プル、ペル、P急発: 歯が痛くなった時何が起きているか
2019年5月22日
歯が痛くなったらまず歯医者
歯は予防が大切、痛くなる前に治療しましょう、とは言っても、歯が痛くなってから歯医者に行くことになる場合は多いでしょう。歯の痛みは格別なので、痛くなったらとにかく歯医者に行くのは当然です。
とは言っても休日や旅行先で歯が痛くなって、すぐに歯医者で診察や診療を受けられない場合もあります。

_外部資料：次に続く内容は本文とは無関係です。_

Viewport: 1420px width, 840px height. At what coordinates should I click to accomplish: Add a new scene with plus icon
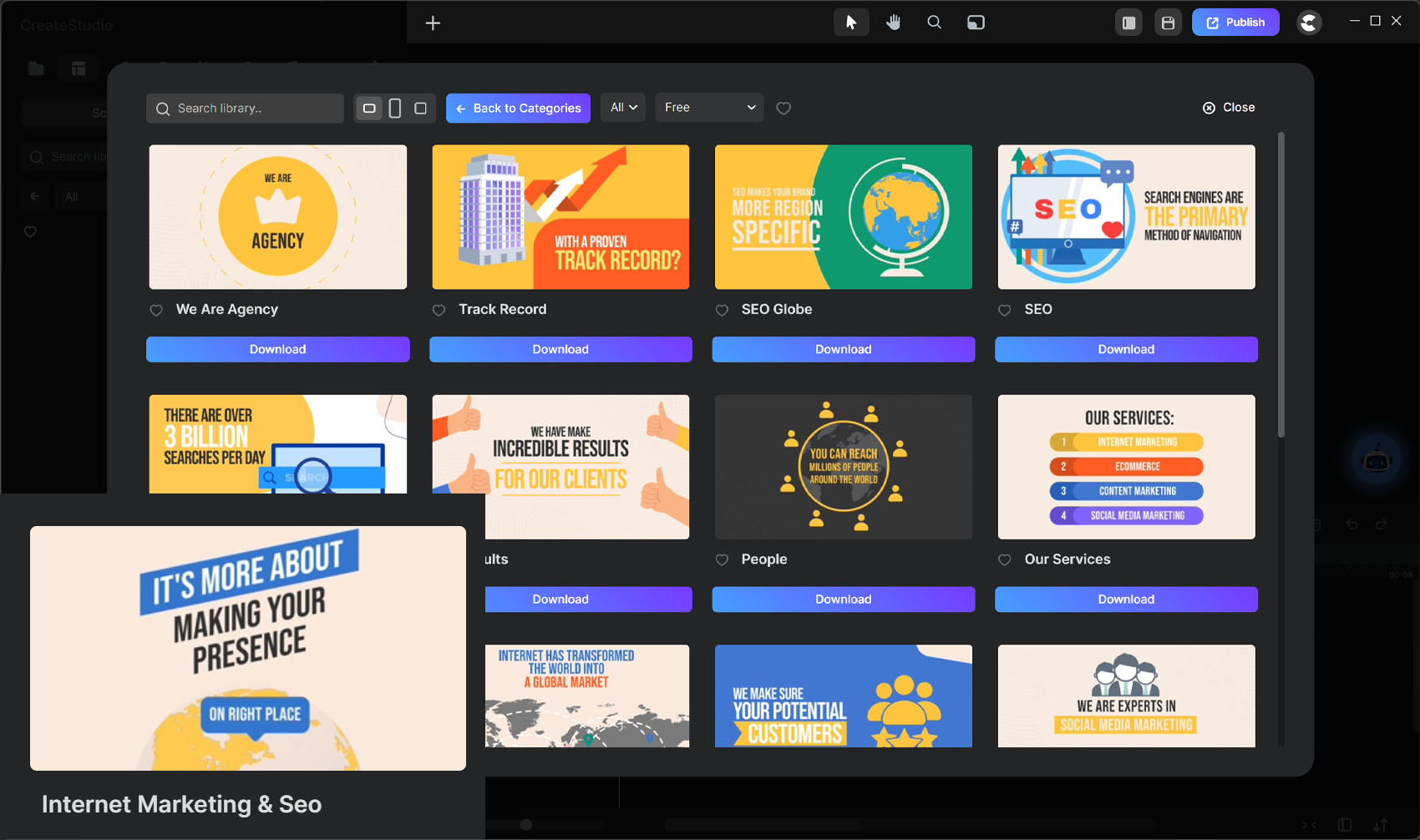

最近は処方薬だった鎮痛剤が市販されるようになったこともあり、取り合えず薬で痛みを抑えることもあります。しかし、歯が痛くなるのはなぜなのか、鎮痛剤で治まればそれでよいのか、何日も治療しないで大丈夫か、不安は残ります。
歯の痛む原因で主要なものは、プル(Pul)、ペル(Per),P急発の3種類があります。プルとは歯髄炎、つまり虫歯の痛みです。虫歯が進行して歯髄とと呼ばれる歯の内部の神経や血管が詰まった部分に到達すると、歯髄の中の神経が痛みます
歯髄まで虫歯が進むと、抜髄といって歯髄を除去することで神経を取ることが必要になってきます。神経を保存する生活歯髄療法が可能なこともありますが、虫歯が進行しているほど、難しくなります。また、抜髄は急性炎症の場合麻酔が効きにくいこともあり、その場合かなり辛い治療になることもあります。

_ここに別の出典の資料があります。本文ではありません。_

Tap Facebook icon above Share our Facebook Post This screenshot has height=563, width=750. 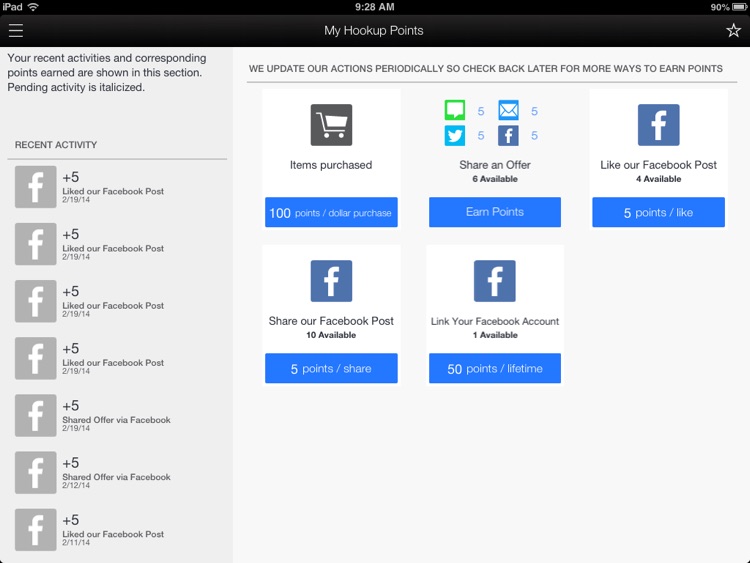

虫歯はごく初期のうちは、フッ素塗布で進行を止めるとともに、唾液中の石灰分が虫歯で失われた石灰分を補給する再石灰化で削る必要もなく治療が可能です。プルの痛みが出てくるのは歯の表面のエナメル質の内側の象牙質に収められた歯髄が侵されてからです。プルの辛い痛みを避けるには定期的に検診を行うことが大切です。
ペル(Per)は抜髄した歯の根の炎症の痛みです。抜髄で歯の中の神経はもうなくなっています。ですからペルは歯の痛みではありません。抜髄をすると歯髄の抜けた根管という部分が残ります。抜髄時に根管の中が十分に殺菌されていない、薬が奥まで充填しきれていないといったことが原因で、Perの痛みがおきます。歯の根の炎症は根尖性歯周炎と言います。
治療法は根管を十分に消毒して薬を充填し、土台を立ててクラウン(差し歯)を被せます。しかし、この時に細菌が混入するなど、消毒し切れないためにペルの痛みを再発することもあります。再発、再治療を何度も繰り返すことはできず、最後は抜歯が必要になります。
ラバーダムは唾液の侵入を防ぐ砦
ペルの痛み、根尖性歯周炎を防ぐにはラバーダムというゴムの皮膜で歯を覆って唾液の侵入を防ぐことが効果的です。ラバーダムの使用は歯髄の治療の時点から必要です。しかし、ペルの痛みを発症したら歯科医による治療をしなければ、自然治癒はありません。
P急発は歯周病で歯茎が炎症を起こすために生じる痛みで、歯の痛みではありません。P急発は鎮痛剤で抑えて、自然に治ることはあるのですが、歯周病が治ったわけではありません。歯周病は歯石の除去を行い、口腔内ケアを行って、安定化、改善を行っていく必要があります。P急発の痛みが消えても病状が回復したわけではありません。
歯周病は気長な治療が必要
プル、ペル、P急発は歯の痛みの主な原因です。この他にも知覚過敏、食いしばりにや歯ぎしりによる痛みもありますが、痛みの強さ、持続性などは、この3者と比べれば軽くなります。もちろん、軽いからといっても歯ぎしりなど歯や歯茎に大きな負担をかけ、放置することは好ましくありません。歯の痛みは無視してはいけません。